WHAT YOU HAVE TO DO: Rewrite every line of the material below, requests included. Multiply each coordinate in the answers by 1.85 and round to whole numbers, with halves rounded up. Leave the numbers in the requests unchanged, and leave the pictures out.

SUPPLIED RECORDS:
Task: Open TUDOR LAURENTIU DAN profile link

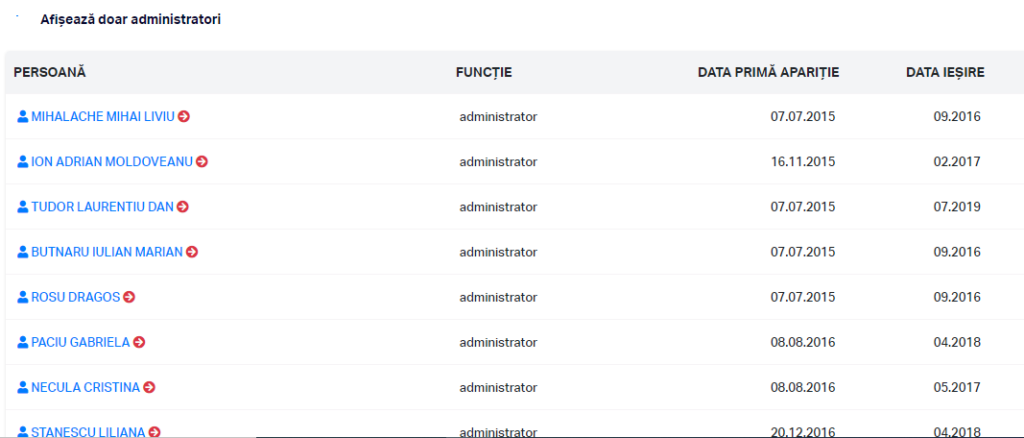Action: point(103,206)
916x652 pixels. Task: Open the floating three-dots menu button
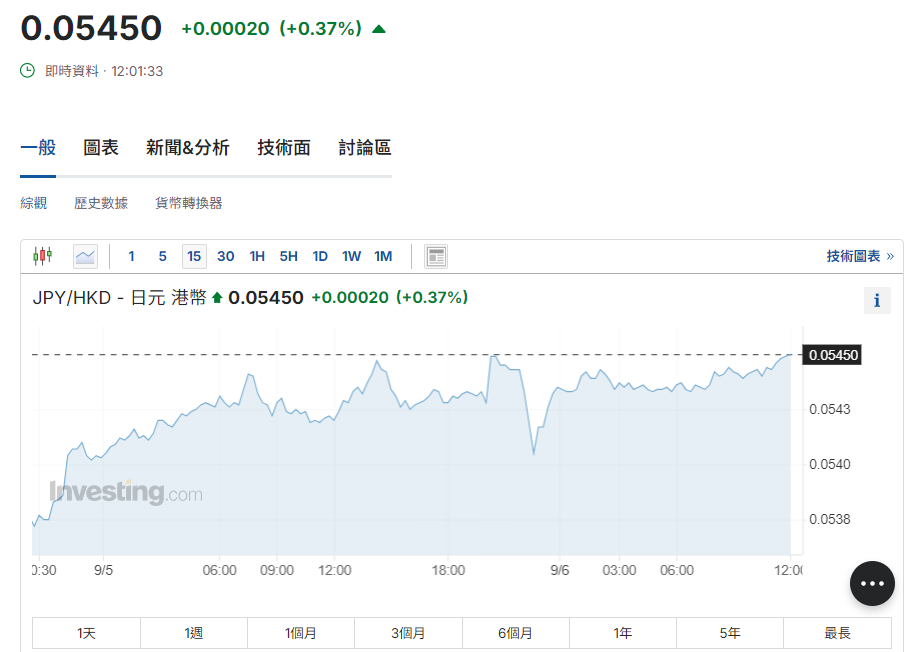[872, 583]
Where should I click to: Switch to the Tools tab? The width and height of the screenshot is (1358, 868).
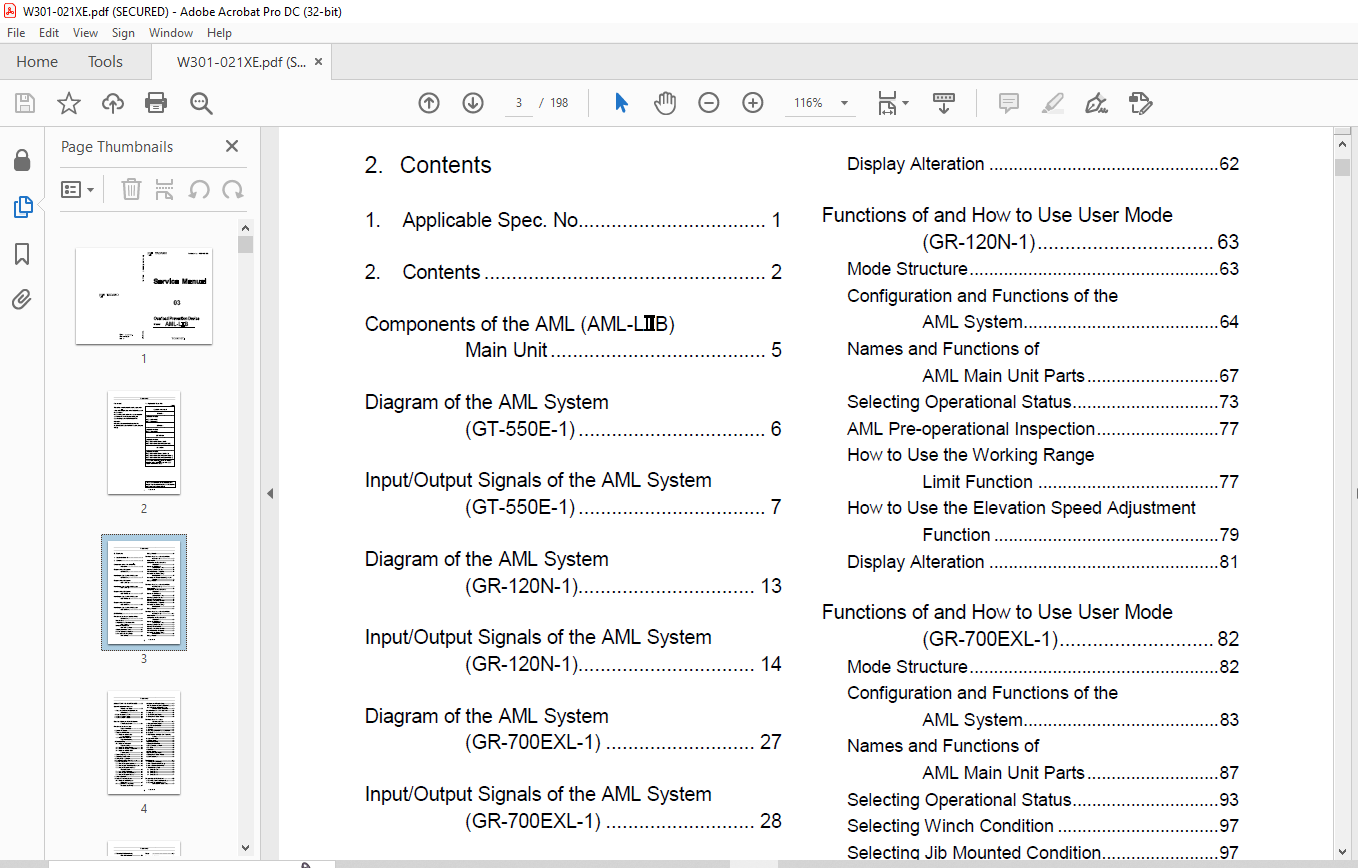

ANSWER TO THE TASK:
Task: Open TUDOR LAURENTIU DAN profile link

Action: point(191,381)
916x652 pixels. Task: Open the floating three-dots menu button
[1613, 1079]
Where should I click to: Switch to the Tools tab? The width and height of the screenshot is (1358, 868).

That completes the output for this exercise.